The final model used cp value of (0.001), which resulted in quite a complex tree with 24 splits and 25 terminal nodes. Distance has turned out to be the most important variable in explaining the fare amount, followed by drop-off longitude and the information that the ride is not to or from an airport. For some reason, only the month of November had an importance above 0.
fancyRpartPlot(taxis_tree$finalModel, cex = 0.5)
varImp(taxis_tree)
## rpart variable importance
##
## only 20 most important variables shown (out of 33)
##
## Overall
## distance 100.000
## dropoff_longitude 45.043
## airportNot an airport 34.134
## pickup_longitude 31.443
## dropoff_latitude 28.329
## pickup_latitude 19.997
## airportNewark 13.994
## airportLa_Guardia 10.307
## time_of_dayovernight 6.017
## month_label^11 4.988
## hour_exact 3.035
## pickup_datetime 2.336
## month_label.C 0.000
## `month_label^4` 0.000
## day.C 0.000
## `day^4` 0.000
## `month_label^9` 0.000
## day.L 0.000
## `month_label^8` 0.000
## passenger_count 0.000
model_tree_results_train <- getRegressionMetrics(real = taxis_train$fare_amount,
predicted = predict(taxis_tree, taxis_train))

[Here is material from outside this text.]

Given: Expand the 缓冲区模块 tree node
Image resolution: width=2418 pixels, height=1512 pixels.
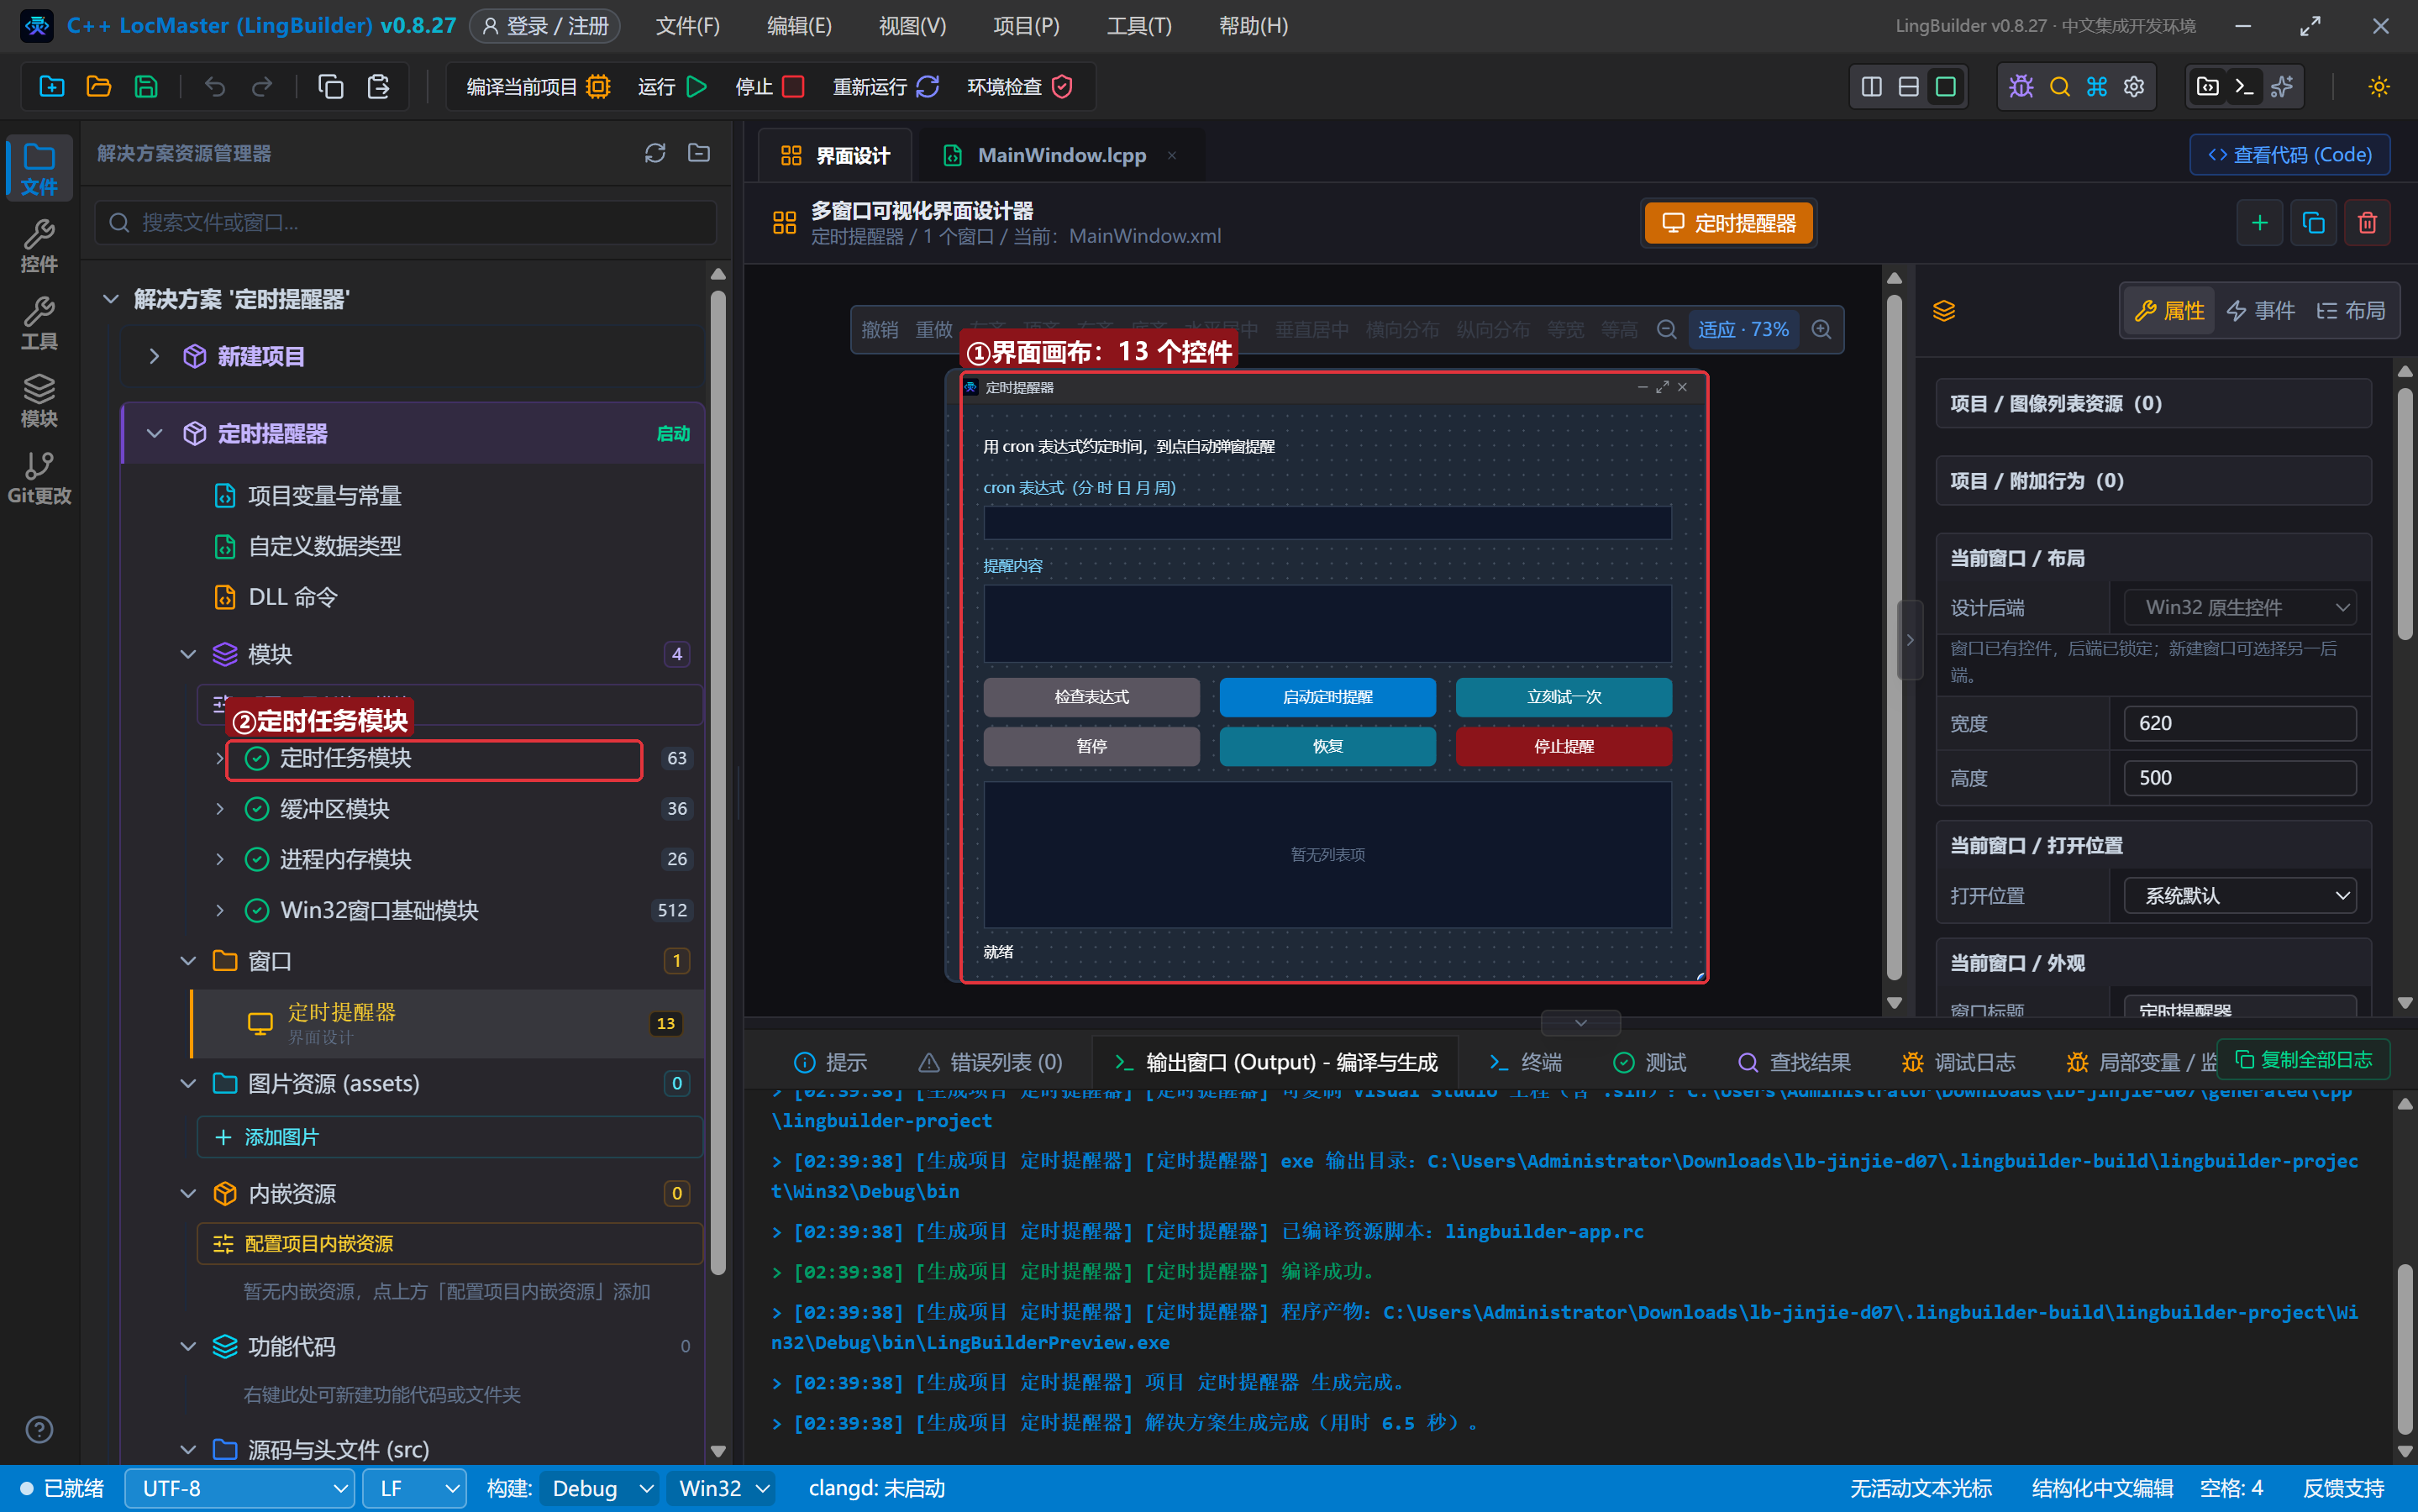Looking at the screenshot, I should tap(220, 808).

model_tree_results_test <- getRegressionMetrics(real = taxis_test$fare_amount,
predicted = predict(taxis_tree, taxis_test))
model_tree_results_train
## MSE RMSE MAE MedAE MSLE R2
## 1 18.94488 4.352572 2.3795 1.57647 0.06554675 0.8447762
model_tree_results_test
## MSE RMSE MAE MedAE MSLE R2
## 1 19.7531 4.444446 2.42287 1.57647 0.06753319 0.8388345
Results of the regression tree with the complexity parameter of 0.001 seem to be much better than of the tree with default cp. RMSE is better than the linear regression’s too - it’s equal to 4.44 (4.59 for the linear model). It seems to be slightly overfitted however, with RMSE on the train data of 4.35.
The next model used in the analysis is the bagged tree - a tree based on a bootstrap aggregation. Bootstrap aggregation, or bagging, for a regression tree is a method in which a sample of data will be selected with a replacement (which means that some observations will be left out completely) and then the results will be averaged over multiple trees build in such a way. To construct a bagged tree we will use bagging() function from ipred package.

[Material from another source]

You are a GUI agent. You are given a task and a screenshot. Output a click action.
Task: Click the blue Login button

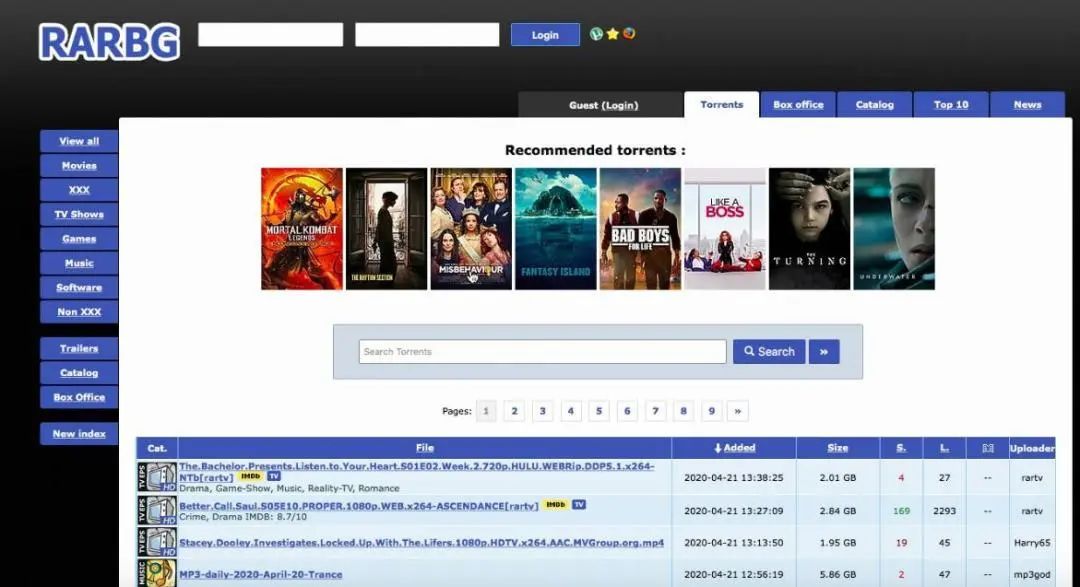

We will try to use 100 bootstrap aggregations and the complexity parameter of 0.001 (that is the optimal cp from a single tree from the previous model). It would be interesting to see, however, how would the results look like when the cp parameter was used for each tree seperately.
set.seed(123)
bag_tree <- bagging(
formula = fare_amount ~ .,
data = taxis_train,
nbagg = 100,
coob = TRUE,
control = rpart.control(cp = 0.001)
)
bag_tree
#Saving the results of the model since it takes quite a long to compute it
#The rds file with the model weights as much as 1.5gb...Therefore I'm also going
#to save the regression metrics, so there is no need to load the model
# saveRDS(bag_tree, "bag_tree.rds")
bag_tree <- readRDS("bag_tree.rds")
model_bagg_results_train <- getRegressionMetrics(real = taxis_train$fare_amount,
predicted = predict(bag_tree, taxis_train))

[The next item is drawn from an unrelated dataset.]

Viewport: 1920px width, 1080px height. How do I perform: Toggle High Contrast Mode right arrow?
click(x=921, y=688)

model_bagg_results_test <-getRegressionMetrics(real = taxis_test$fare_amount,
predicted = predict(bag_tree, taxis_test))
saveRDS(model_bagg_results_train, "model_bagg_results_train.rds")
saveRDS(model_bagg_results_test, "model_bagg_results_test.rds")
model_bagg_results_train <- readRDS("model_bagg_results_train.rds")
model_bagg_results_test <- readRDS("model_bagg_results_test.rds")
model_bagg_results_train
## MSE RMSE MAE MedAE MSLE R2
## 1 17.67833 4.20456 2.322245 1.536077 0.06252857 0.8551537
model_bagg_results_test
## MSE RMSE MAE MedAE MSLE R2
## 1 18.8018 4.336104 2.369062 1.550254 0.06411911 0.8465961
Here the results are significantly better than for the previous models. RMSE on the test data is equal to 4.33 and R^2 to 0.85. It’s lower than on the train data, which may indicate that the model was slightly overfitted, however the difference is not enormous.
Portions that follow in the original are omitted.